## start

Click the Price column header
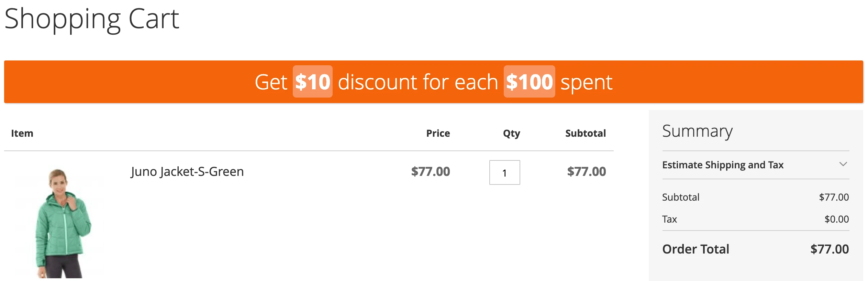868x281 pixels. coord(438,133)
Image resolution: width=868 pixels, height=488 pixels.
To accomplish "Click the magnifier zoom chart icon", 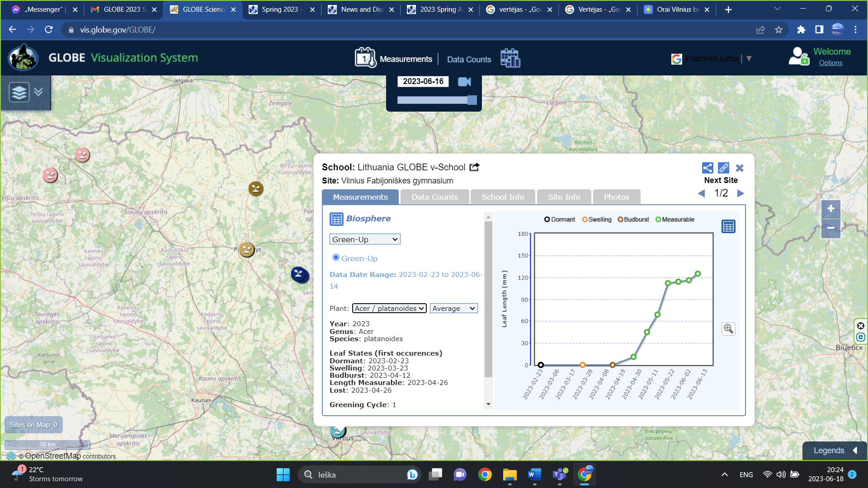I will (x=728, y=328).
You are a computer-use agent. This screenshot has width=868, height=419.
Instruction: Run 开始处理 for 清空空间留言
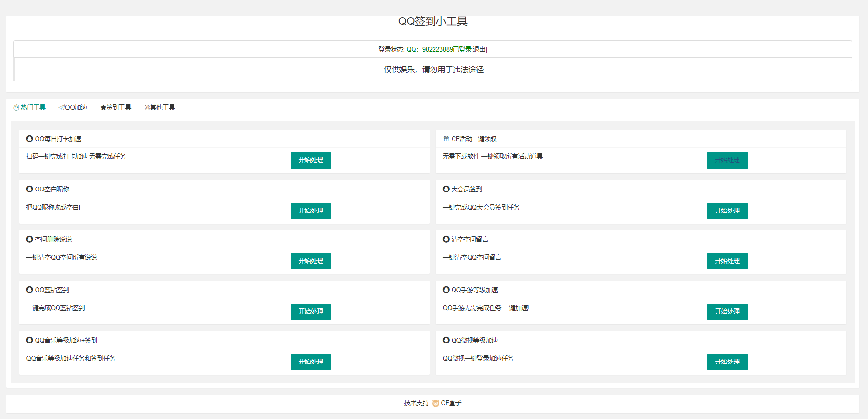click(727, 261)
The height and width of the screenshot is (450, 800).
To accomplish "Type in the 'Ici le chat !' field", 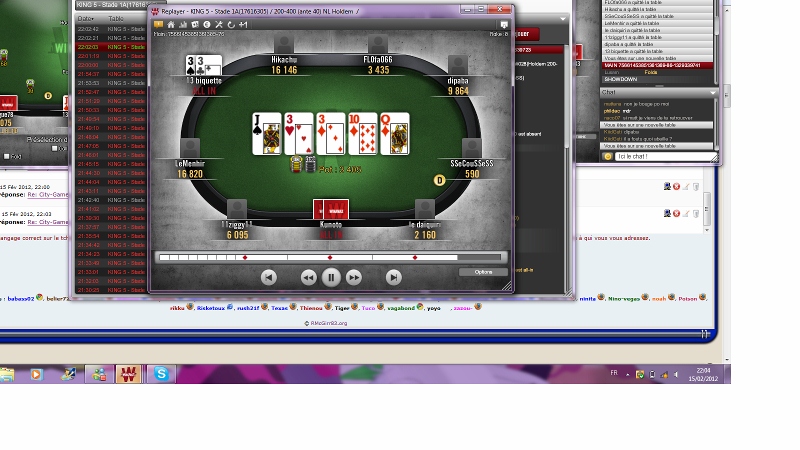I will coord(660,156).
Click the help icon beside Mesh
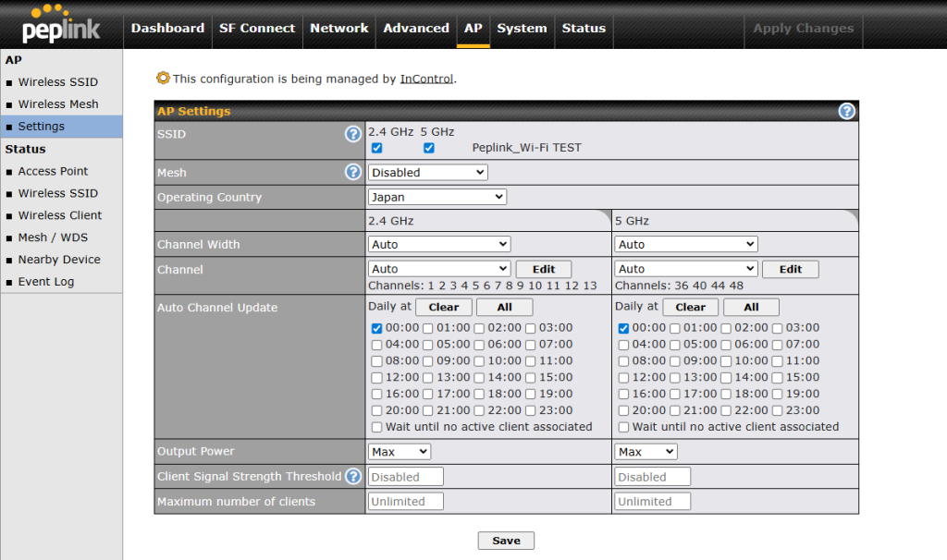Image resolution: width=947 pixels, height=560 pixels. (x=352, y=172)
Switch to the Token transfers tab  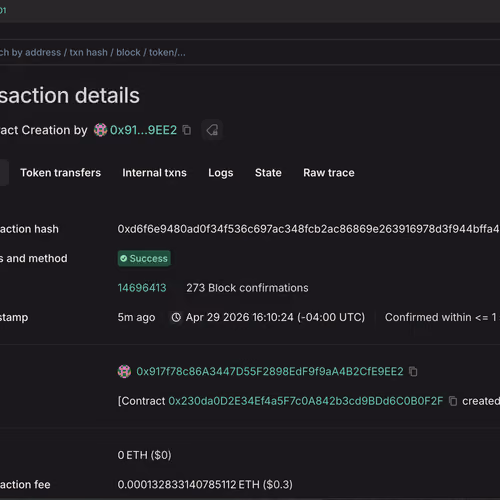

## end

What is being asked
Rewrite everything from the line containing "Click the help icon beside Mesh" down to the last line, requests included, and shift every number in the answers (image sizes and coordinates alike) up by 74. Leave the pictures out.

Problem solution
Click the help icon beside Mesh
Image resolution: width=1021 pixels, height=634 pixels. (x=426, y=246)
Switch to the Token transfers tab  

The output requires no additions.